Records in a dataset

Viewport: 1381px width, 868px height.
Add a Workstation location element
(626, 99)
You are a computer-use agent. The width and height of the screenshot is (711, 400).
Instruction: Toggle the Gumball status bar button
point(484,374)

→ Written instruction:
Rewrite the records above, putting "Command" wherever "Instruction" appears and keeping everything else unchanged.

→ Response for this exercise:
Viewport: 1381px width, 868px height.
Add a Workstation location element
(626, 99)
You are a computer-use agent. The width and height of the screenshot is (711, 400).
Command: Toggle the Gumball status bar button
point(484,374)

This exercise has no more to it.